If you train a deep learning model on enough images of chickens, it can also pick up on whatever opaque heuristics the humans are using. It also can’t articulate what those heuristics are, but whatever internal rules it developed are good enough that the machine can distinguish male from female chickens at 98.5% accuracy, beating out humans.
To get a sense of why and how deep learning models can develop these inarticulable heuristics, I really cannot emphasize enough that you should watch the 3Blue1Brown series on neural nets. It’s the best popularization of how deep learning works anywhere.
If a tool can develop heuristics that are inarticulable to itself and us, this implies 2 things:
The number of possible use cases for it is gigantic. Computers took off so fast because they were so uniquely useful at solving problems that had clear logical steps we could articulate to them. This type of problem is very common. Deep learning models can help us with the other type of problem humans work on: places where we can’t articulate perfect rules to follow, but we know solutions when we see them, and experienced humans can develop tacit knowledge about a problem and solve it using intuition. There are a lot of examples of this type of problem as well.
There will be a lot of weird ways these machines will fail, and they can’t be completely relied on in the way we could rely on computer programs with clear step-by-step instructions we could refine and test. This is the first time we’ve been consistently using machines with complex webs of rules and heuristics that we ourselves didn’t program into them. Instead of saying ChatGPT was programmed, it probably makes more sense to say something like it was “grown” in the lab during training. The potential for failures here is high (hence why AI models hallucinate and lie more consistently than normal computer programs), but the fact that they can develop their own heuristics at all makes them valuable even with a higher chance of messing up.

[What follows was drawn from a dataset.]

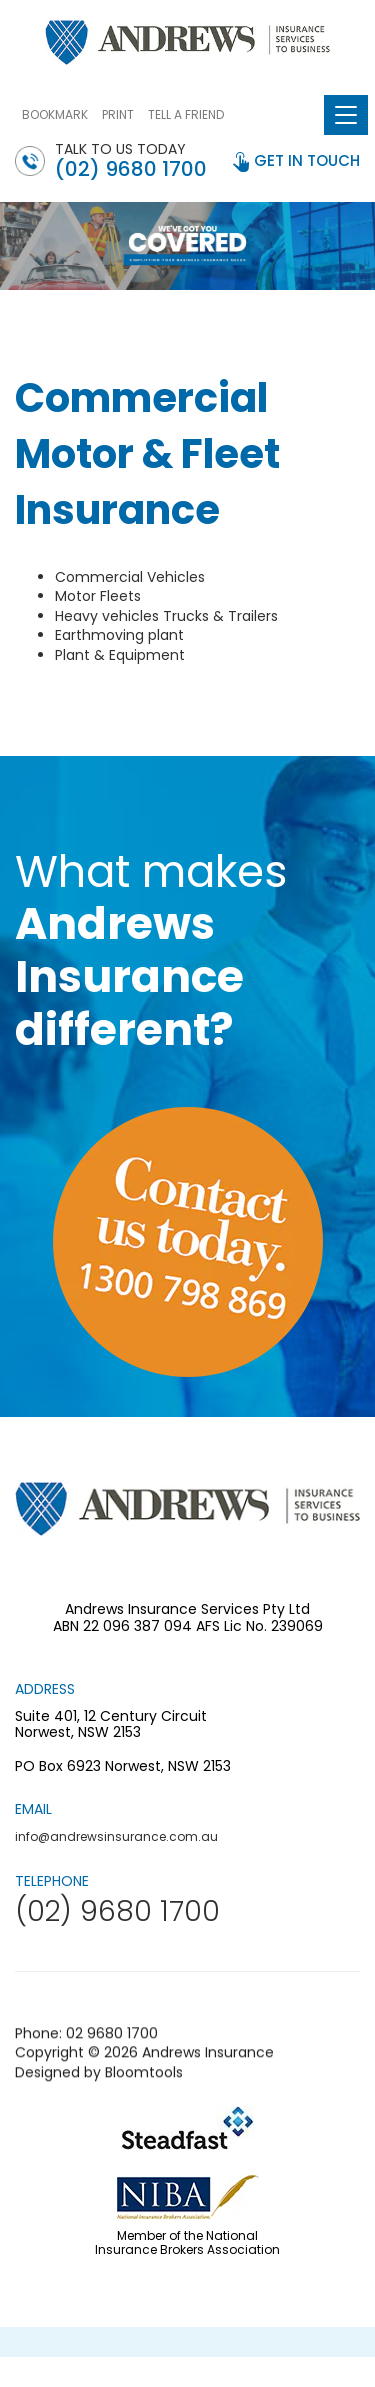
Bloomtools (144, 2083)
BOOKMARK (55, 115)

This is why many uses of deep learning (including ChatGPT) seem valuable to me, even though they can make a lot of mistakes.
I’ve been thinking about this a lot lately — maybe we need to shift our mental picture. We’ve grown so used to computers being exact that it feels strange to accept answers in terms of probabilities or rules of thumb, like you mention.

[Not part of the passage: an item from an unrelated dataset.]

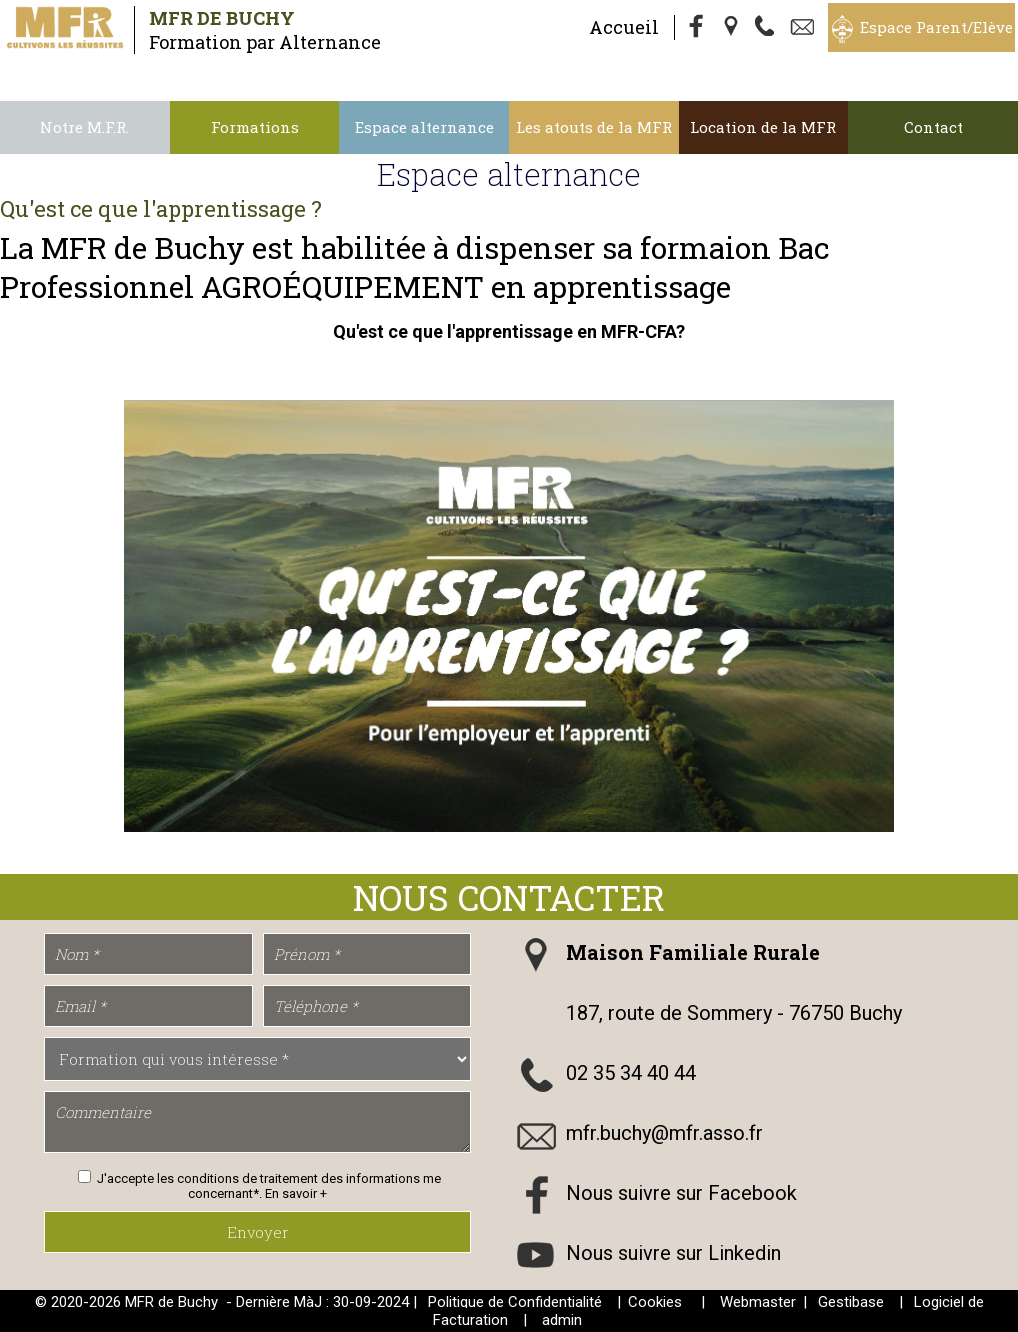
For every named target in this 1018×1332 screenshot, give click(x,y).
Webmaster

But in nature, in biology, and especially in human relationships, there’s almost never 100% certainty. It’s all shades of probability.
Seen that way, I think it’s actually a pretty useful mindset for how we approach AI and LLMs.
I find it fascinating how chat GPT can fail. But I find it laughable when people write off llms because they can hallucinate and make mistakes. Have they never made a mistake themselves? Have they never seen how goofy the world of humans is?